Two sets of image pairs A, B are made from the lung X-ray image, the super-resolution image generated by the image pair A (the image pair subjected to size clipping and downsampling) after training the super-resolution network is input into a downstream task model, and the image pair B (the image pair subjected to direct downsampling of the original image) is specially used for training the super-resolution network. The image pair A, B is input to the super-resolution network, in which since the image pair B is not resized to a uniform size, it is necessary to input the super-resolution network after performing data enhancement operation processing in a patch (image blocking) form. In the process of training the super-resolution network, the super-resolution network loss is calculated by utilizing the high-resolution image in the image pair and the generated super-resolution image, network parameters are optimized by an Adam algorithm, and finally a pre-training network is saved.
Step 5: the whole super-resolution model is designed into a two-stage medical image super-resolution frame, and comprises a first-stage super-resolution network and a second-stage classifier, wherein the first-stage super-resolution network and the second-stage classifier use a pre-training network at the beginning of training, the first-stage pre-training classifier is used in the step 2, and the second-stage pre-training super-resolution network is used in the step 4; the method comprises the steps that a model is input by utilizing a low-resolution image of an image pair A, B, total loss is calculated by the generated super-resolution image, a corresponding high-resolution image, a prediction category and a real label, then fine adjustment is carried out only on parameters of a super-resolution network, the parameters of a classifier are not updated, the classification loss is calculated by utilizing the classifier, the super-resolution network is optimized, and the model design is shown in fig. 6;
step 5.1: the low-resolution image of the image pair A (the image pair subjected to size clipping and downsampling) is not subjected to clipping patch and data enhancement operation, a corresponding super-resolution image SRA is obtained after the low-resolution image is directly input into a super-resolution network, and key information in the image is relatively completely reserved by the SRA, so that the SRA is input into a classifier of a second stage, and classification loss is calculated by using a prediction label and a real label;
step 5.2: the image pair B (image pair of original image direct downsampling) is cut into a patch and is input into a super-resolution network after being subjected to data enhancement operation processing, but does not pass through a classifier of a second stage, and super-resolution network loss (comprising L1 loss and perception loss but not contrast loss) is calculated by only utilizing the super-resolution image and a corresponding high-resolution image;
step 5.3: in the optimization process, using a high-resolution image in an image pair A (an image pair subjected to size clipping and downsampling) as a positive sample, using SRA (a high-resolution image generated by the image pair A) in a current epoch (round) as an anchor sample, using SRA in the previous epoch which is separated by a fixed epoch number as a negative sample, respectively extracting high-frequency information by wavelet transformation, converting each convolution layer of the classifier into a corresponding characteristic representation, reserving the characteristic representation of each layer of the corresponding sample in the process, and finally calculating multiple sample contrast losses among a plurality of positive sample characteristics, anchor sample characteristics and negative sample characteristics;
step 5.4: optimizing the super-resolution network by using the weighted total loss of the super-resolution network loss, the multi-sample comparison loss and the classification loss;
as shown in fig. 7, a flow chart of step 5 is shown.
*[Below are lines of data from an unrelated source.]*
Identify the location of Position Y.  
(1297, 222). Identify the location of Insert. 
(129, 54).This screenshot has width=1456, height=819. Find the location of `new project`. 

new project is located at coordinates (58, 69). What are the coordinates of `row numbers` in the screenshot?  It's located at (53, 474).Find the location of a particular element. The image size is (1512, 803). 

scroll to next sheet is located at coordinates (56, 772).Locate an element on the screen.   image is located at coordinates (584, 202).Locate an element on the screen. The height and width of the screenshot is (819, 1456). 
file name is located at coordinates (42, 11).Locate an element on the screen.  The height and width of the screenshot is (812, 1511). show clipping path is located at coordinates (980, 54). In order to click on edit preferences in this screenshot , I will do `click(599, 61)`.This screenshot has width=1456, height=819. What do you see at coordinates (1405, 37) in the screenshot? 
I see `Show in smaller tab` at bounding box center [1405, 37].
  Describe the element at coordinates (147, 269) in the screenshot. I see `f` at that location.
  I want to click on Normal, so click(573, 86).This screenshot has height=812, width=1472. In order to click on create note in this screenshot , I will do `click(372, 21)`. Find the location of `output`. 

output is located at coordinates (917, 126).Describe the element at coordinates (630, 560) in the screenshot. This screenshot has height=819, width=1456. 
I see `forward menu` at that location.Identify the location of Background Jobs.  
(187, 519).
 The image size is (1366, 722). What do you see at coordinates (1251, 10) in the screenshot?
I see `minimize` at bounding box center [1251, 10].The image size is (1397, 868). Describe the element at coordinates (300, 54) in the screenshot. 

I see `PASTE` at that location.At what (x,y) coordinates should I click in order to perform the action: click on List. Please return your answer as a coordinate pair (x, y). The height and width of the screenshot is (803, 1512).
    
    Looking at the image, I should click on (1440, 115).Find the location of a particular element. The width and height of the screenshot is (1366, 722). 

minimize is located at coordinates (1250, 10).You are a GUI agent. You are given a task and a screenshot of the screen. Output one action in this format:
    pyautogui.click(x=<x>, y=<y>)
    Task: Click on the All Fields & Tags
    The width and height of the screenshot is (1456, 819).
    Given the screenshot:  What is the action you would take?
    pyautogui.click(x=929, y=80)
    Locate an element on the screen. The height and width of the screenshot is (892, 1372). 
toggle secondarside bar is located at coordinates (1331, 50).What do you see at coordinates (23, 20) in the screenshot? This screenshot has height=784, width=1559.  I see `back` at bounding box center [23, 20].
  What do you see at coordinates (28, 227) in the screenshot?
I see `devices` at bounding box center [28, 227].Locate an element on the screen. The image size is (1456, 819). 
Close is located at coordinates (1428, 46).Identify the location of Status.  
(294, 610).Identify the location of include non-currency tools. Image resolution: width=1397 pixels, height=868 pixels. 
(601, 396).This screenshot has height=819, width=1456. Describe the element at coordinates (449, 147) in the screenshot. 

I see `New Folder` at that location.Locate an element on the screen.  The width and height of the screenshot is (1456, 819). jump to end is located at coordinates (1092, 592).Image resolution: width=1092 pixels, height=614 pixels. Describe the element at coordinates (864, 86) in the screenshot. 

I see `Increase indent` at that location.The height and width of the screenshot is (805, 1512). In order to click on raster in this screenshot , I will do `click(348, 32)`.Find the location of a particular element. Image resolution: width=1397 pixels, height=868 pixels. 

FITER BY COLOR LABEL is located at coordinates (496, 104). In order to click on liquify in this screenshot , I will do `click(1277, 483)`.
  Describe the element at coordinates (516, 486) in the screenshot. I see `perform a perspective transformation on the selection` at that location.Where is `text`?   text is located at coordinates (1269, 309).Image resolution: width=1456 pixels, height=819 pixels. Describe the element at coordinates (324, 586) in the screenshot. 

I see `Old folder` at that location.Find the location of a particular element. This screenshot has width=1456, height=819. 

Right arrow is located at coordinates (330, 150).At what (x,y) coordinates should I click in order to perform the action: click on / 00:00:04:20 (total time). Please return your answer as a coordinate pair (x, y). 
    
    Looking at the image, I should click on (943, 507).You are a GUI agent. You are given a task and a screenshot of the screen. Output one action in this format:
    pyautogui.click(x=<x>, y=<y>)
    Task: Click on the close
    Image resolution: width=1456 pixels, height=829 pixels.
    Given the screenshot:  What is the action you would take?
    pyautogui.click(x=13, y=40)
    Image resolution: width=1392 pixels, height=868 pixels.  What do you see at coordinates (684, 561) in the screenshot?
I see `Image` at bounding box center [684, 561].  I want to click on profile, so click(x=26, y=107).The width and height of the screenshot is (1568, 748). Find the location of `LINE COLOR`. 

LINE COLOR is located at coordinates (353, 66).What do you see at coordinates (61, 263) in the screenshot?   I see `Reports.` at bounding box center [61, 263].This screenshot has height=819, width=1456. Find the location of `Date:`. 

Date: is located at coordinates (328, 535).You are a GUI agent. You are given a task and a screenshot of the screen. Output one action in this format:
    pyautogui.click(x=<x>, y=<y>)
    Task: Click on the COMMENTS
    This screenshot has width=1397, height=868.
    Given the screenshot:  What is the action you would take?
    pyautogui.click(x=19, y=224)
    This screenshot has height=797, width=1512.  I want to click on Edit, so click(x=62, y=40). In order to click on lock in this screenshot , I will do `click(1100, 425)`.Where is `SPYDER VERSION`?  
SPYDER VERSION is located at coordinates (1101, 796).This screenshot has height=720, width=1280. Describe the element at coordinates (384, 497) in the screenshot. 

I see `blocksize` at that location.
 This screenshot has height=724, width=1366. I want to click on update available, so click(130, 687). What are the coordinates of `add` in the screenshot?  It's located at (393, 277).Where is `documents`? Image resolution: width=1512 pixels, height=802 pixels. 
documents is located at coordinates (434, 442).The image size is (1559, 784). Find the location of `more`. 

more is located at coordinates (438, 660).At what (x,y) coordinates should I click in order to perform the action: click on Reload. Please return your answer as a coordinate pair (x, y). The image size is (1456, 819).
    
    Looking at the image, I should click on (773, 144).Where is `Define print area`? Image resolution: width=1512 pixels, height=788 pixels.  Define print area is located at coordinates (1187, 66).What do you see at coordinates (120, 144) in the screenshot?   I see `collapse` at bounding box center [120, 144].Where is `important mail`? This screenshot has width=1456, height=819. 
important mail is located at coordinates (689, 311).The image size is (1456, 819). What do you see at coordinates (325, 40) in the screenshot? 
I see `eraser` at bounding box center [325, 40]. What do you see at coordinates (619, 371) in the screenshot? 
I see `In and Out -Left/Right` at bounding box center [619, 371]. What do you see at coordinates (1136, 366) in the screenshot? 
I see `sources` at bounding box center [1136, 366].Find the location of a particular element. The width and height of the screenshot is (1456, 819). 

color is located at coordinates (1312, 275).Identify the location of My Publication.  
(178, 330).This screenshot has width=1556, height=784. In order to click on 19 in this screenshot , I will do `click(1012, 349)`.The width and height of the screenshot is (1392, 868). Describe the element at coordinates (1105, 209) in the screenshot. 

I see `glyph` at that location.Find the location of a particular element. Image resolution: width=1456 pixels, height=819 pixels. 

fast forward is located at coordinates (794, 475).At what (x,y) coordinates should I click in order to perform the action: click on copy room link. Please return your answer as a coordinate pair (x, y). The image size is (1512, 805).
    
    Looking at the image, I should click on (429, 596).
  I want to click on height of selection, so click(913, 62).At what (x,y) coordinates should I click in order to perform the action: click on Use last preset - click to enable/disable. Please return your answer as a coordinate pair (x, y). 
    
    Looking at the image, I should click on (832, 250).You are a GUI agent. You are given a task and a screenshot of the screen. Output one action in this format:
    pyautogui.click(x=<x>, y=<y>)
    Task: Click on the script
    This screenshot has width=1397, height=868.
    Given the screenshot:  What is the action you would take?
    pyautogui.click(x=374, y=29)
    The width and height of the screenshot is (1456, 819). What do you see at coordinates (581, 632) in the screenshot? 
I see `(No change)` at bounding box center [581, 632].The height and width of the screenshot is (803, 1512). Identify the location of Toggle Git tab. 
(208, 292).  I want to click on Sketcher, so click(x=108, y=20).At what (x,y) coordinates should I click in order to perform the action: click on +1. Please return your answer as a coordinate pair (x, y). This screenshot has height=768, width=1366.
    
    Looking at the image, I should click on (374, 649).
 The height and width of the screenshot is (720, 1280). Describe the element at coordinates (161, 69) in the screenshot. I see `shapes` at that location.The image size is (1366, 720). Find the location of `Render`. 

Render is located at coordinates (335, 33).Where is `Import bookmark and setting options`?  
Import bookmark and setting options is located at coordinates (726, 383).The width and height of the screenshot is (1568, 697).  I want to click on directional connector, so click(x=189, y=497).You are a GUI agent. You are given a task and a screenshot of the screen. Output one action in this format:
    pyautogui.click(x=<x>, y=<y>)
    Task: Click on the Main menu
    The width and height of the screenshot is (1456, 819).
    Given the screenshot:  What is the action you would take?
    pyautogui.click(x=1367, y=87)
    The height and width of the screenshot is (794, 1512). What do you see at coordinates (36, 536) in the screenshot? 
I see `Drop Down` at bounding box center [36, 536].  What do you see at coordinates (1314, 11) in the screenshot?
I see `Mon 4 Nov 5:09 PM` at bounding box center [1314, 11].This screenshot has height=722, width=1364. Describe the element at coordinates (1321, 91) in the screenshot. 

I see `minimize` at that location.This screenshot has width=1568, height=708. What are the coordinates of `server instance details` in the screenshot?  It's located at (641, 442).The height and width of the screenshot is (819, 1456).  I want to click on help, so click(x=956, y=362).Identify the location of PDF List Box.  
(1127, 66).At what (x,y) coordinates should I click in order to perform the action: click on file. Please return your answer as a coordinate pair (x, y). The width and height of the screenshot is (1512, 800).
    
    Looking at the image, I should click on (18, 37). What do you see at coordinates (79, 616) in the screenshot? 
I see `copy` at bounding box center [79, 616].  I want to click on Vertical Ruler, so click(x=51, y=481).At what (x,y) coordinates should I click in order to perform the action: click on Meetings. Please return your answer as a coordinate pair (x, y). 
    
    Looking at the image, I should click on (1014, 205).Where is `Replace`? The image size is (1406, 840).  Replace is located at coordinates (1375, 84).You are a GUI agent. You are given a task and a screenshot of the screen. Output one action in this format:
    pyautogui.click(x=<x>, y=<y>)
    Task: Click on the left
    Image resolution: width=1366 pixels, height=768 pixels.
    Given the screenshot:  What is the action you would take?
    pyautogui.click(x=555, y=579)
In the training stage, the super-resolution network (SR network) performs fine adjustment on the basis of the pre-training network, the classifier uses a pre-training classifier with fixed parameters, an image pair A, B is input, an image pair B (image pair directly downsampled by original image) is cut into a patch, a low-resolution image (LR) subjected to data enhancement operation is input into a super-resolution image (SR) generated by the super-resolution network and a corresponding high-resolution image, and a super-resolution network Loss (SR Loss, which comprises improved multi-sample contrast Loss) is calculated; the LR image of the image pair A directly generates an SR image through an SR network, then the classification is predicted through a classifier, classification Loss (classification Loss) is calculated by using a prediction label and a real label, and finally the parameter of the super-resolution network is finely tuned and optimized by using the weighted total Loss of the SR Loss and the classification Loss.
Step 6: in the test stage, the low-resolution image used for testing in the image pair A (the image pair subjected to size clipping and downsampling) is input into an image super-resolution model, a super-resolution image is obtained by a first stage network, and then a prediction category is obtained by a second stage classifier by using the super-resolution image.
As shown in fig. 8, a flow chart of step 6 is shown, in the test stage, the lung X-ray image is input into the super-resolution model, the super-resolution image is obtained by the first stage network, and the prediction category is obtained by the second stage classifier.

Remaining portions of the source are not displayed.